■ SELECTED EXCERPT ■
########
The best strategy is to write code that has as few bugs as possible. This can be achieved by using pseudo-code and verifying the logic of the pseudo-code even before you attempt to translate it into an assembly language program. To isolate a bug, program execution should be observed in slow motion. Most debuggers provide a command to execute a program in single-step mode. Debuggers provide commands to set up breakpoints. The program execution stops at breakpoints, giving us a chance to look at the state of the program. Another helpful feature that most debuggers provide is the watch facility.
GDB, the GNU Project debugger, allows you to see what is going on `inside' another program while it executes -- or what another program was doing at the moment it crashed.
GDB can do four main kinds of things (plus other things in support of these) to help you catch bugs in the act:
Start your program, specifying anything that might affect its behavior.
Make your program stop on specified conditions.
Examine what has happened, when your program has stopped.
########
■ YOUR OBJECTIVE ■
Reproduce word for word the part of the debugging text starting with "GDB, the GNU" and going on through "program has stopped.".

■ ENTRIES ■
########
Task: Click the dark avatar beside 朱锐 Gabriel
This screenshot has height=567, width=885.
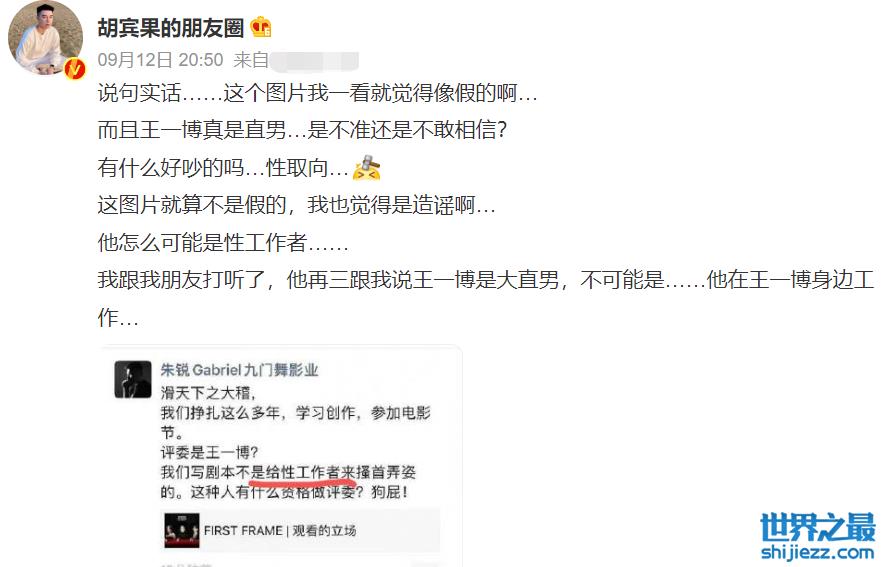Action: click(x=133, y=379)
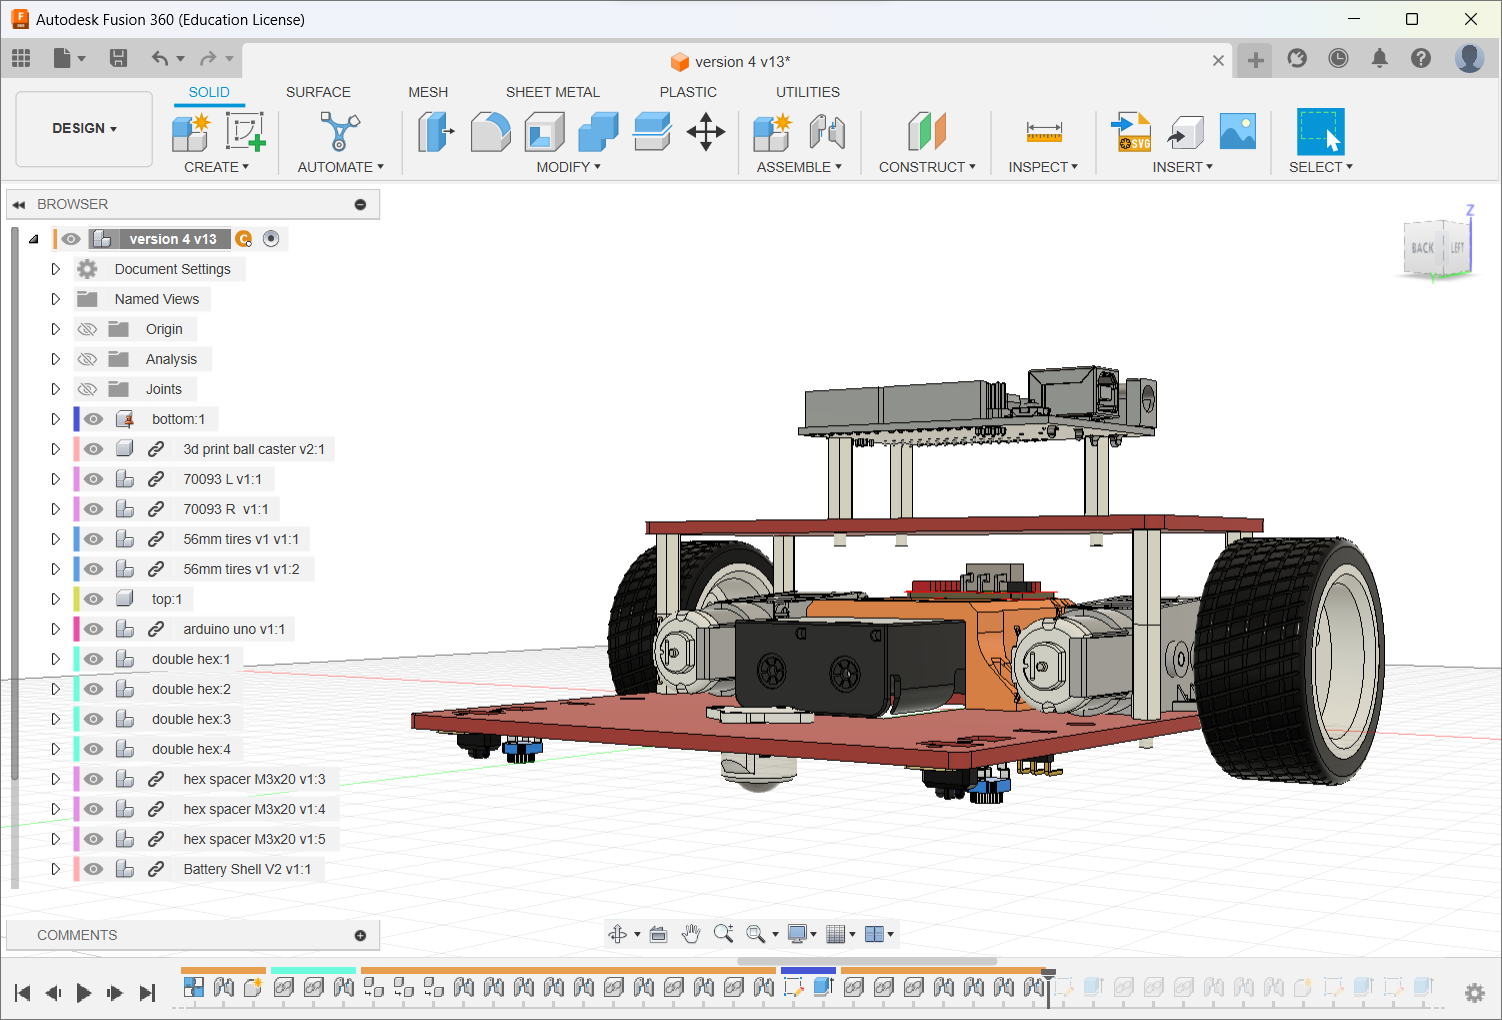
Task: Open the SURFACE tab
Action: 318,92
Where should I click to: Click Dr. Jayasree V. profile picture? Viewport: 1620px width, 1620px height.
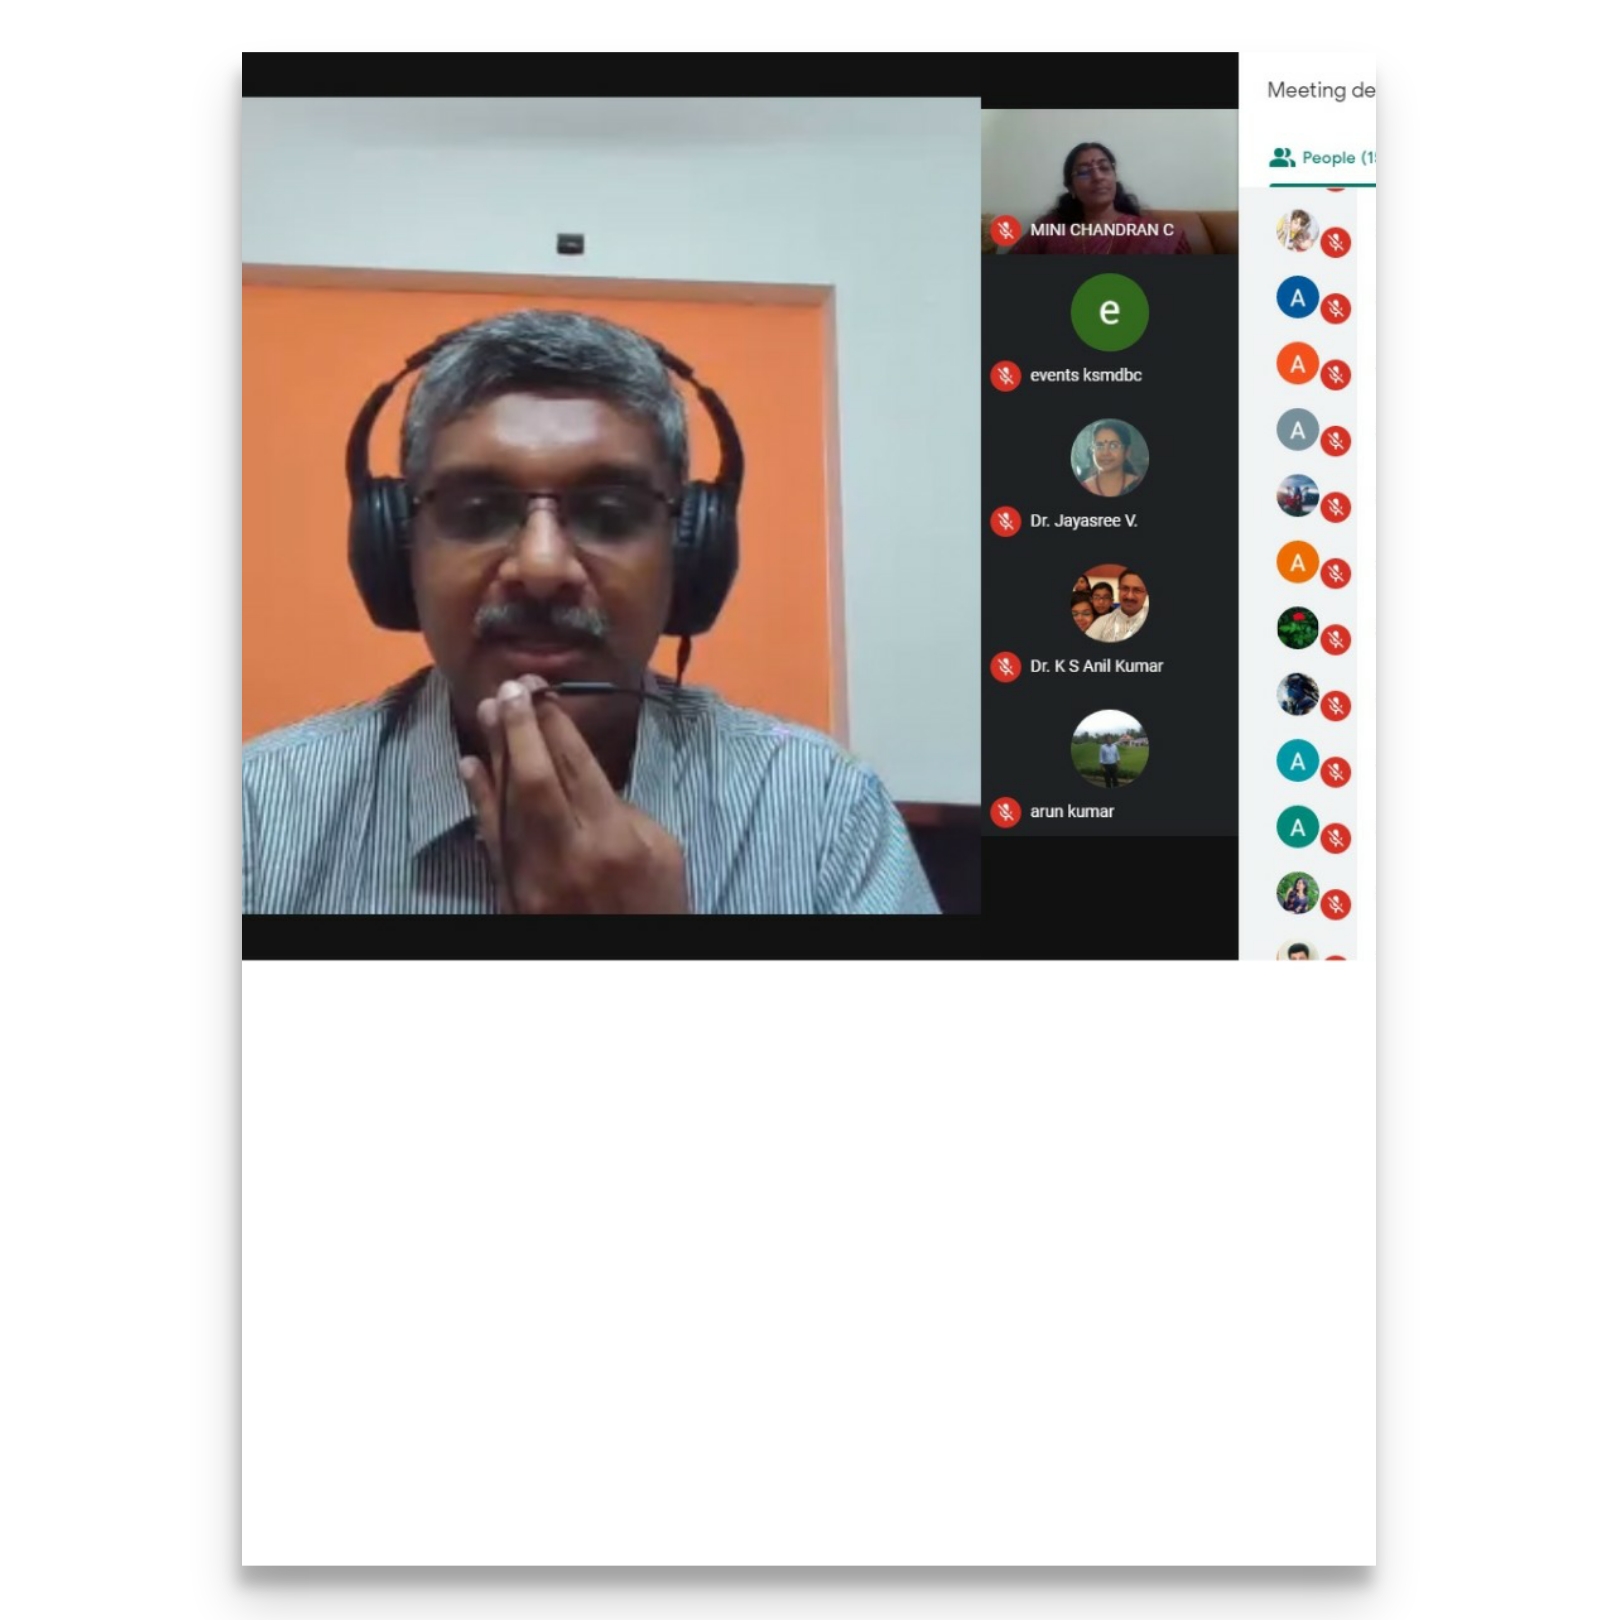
########
■ EXERCISE ANSWER ■
GDB, the GNU Project debugger, allows you to see what is going on `inside' another program while it executes -- or what another program was doing at the moment it crashed.
GDB can do four main kinds of things (plus other things in support of these) to help you catch bugs in the act:
Start your program, specifying anything that might affect its behavior.
Make your program stop on specified conditions.
Examine what has happened, when your program has stopped.